* What to work on *
Output, exactly and with no pictures, the line that contains "Task: Click the Back arrow toolbar icon" and every line that comes after it in the data below, the last one included.

START Material supplied

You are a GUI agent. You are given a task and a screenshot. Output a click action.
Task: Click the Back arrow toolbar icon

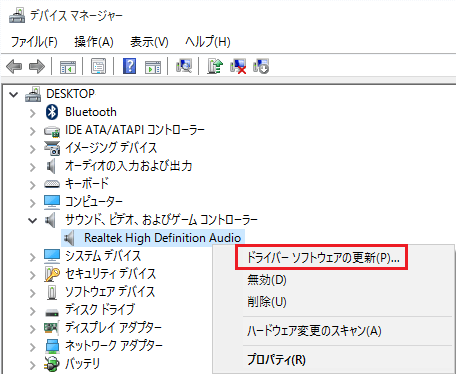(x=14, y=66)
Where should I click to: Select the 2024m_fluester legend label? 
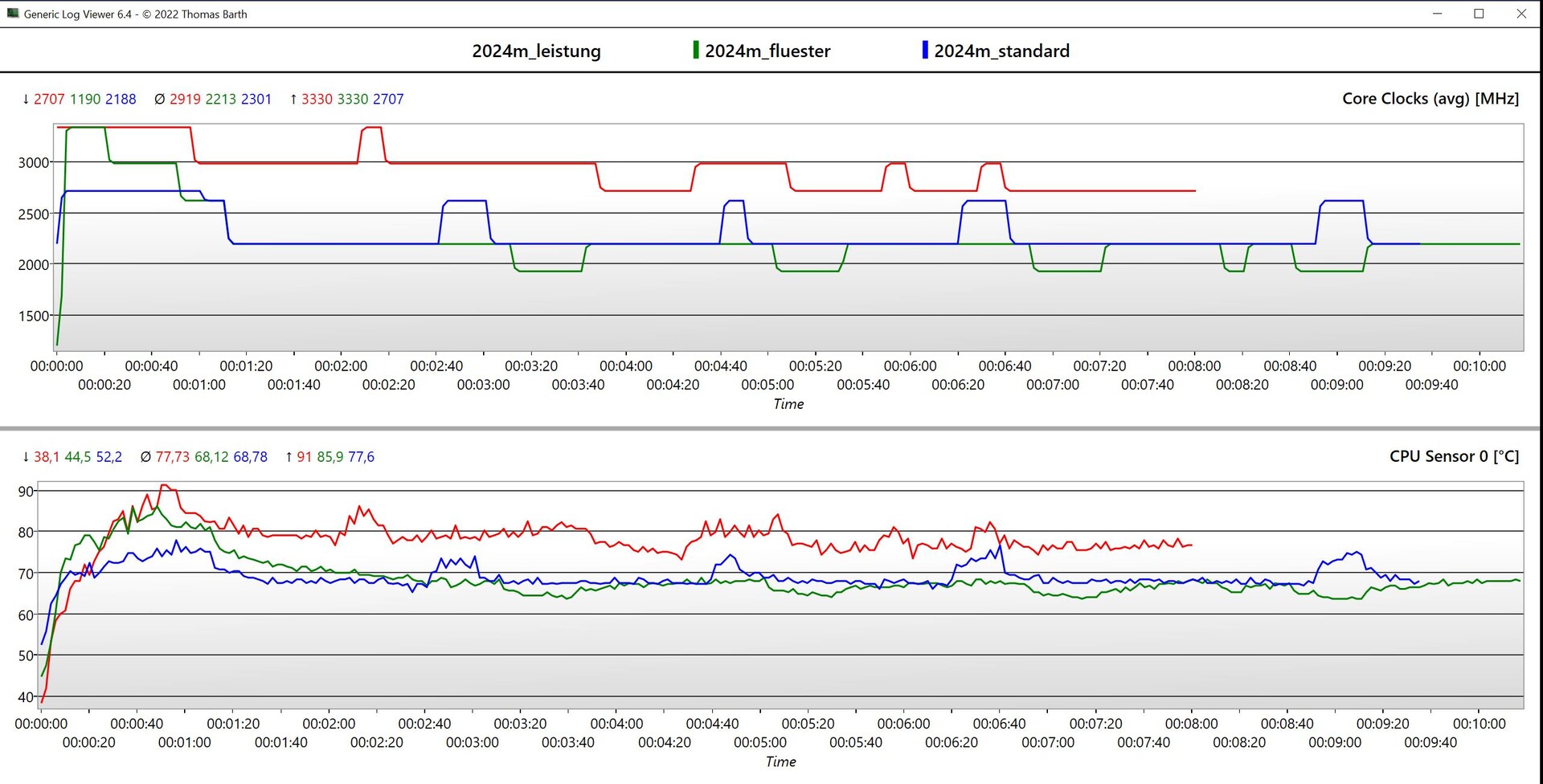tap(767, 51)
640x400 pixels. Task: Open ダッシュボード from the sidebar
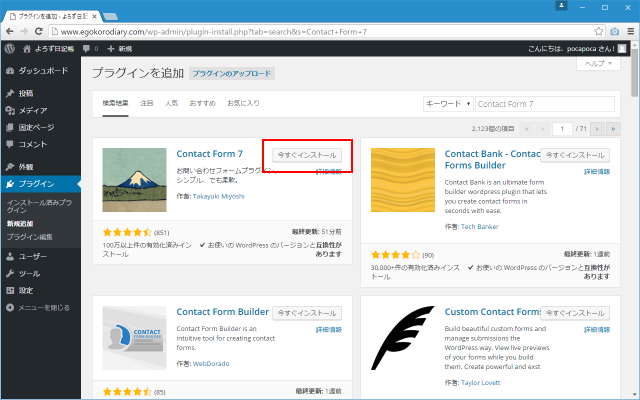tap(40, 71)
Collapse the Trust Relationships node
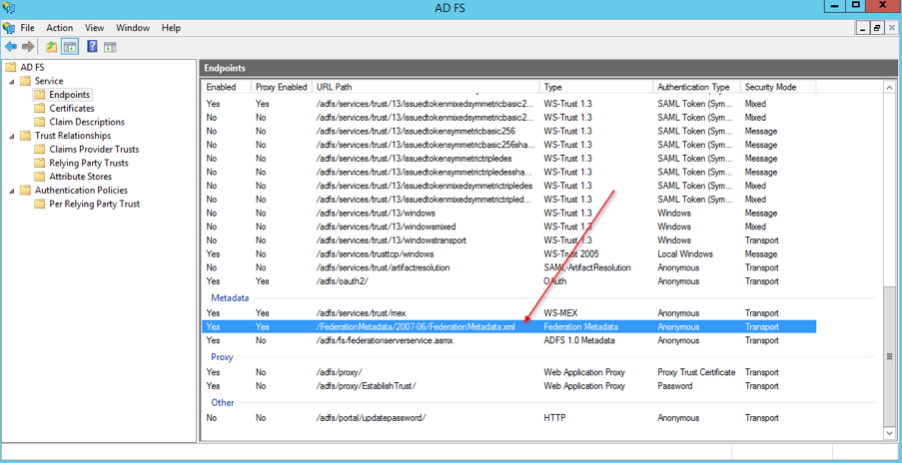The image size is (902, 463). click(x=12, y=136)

END Material supplied

* Solution *
Task: Click the Back arrow toolbar icon

(x=14, y=66)
Where should I click to: Select the 2024m_fluester legend label? 
tap(767, 51)
640x400 pixels. Task: Open ダッシュボード from the sidebar
tap(40, 71)
Collapse the Trust Relationships node
The image size is (902, 463). click(x=12, y=136)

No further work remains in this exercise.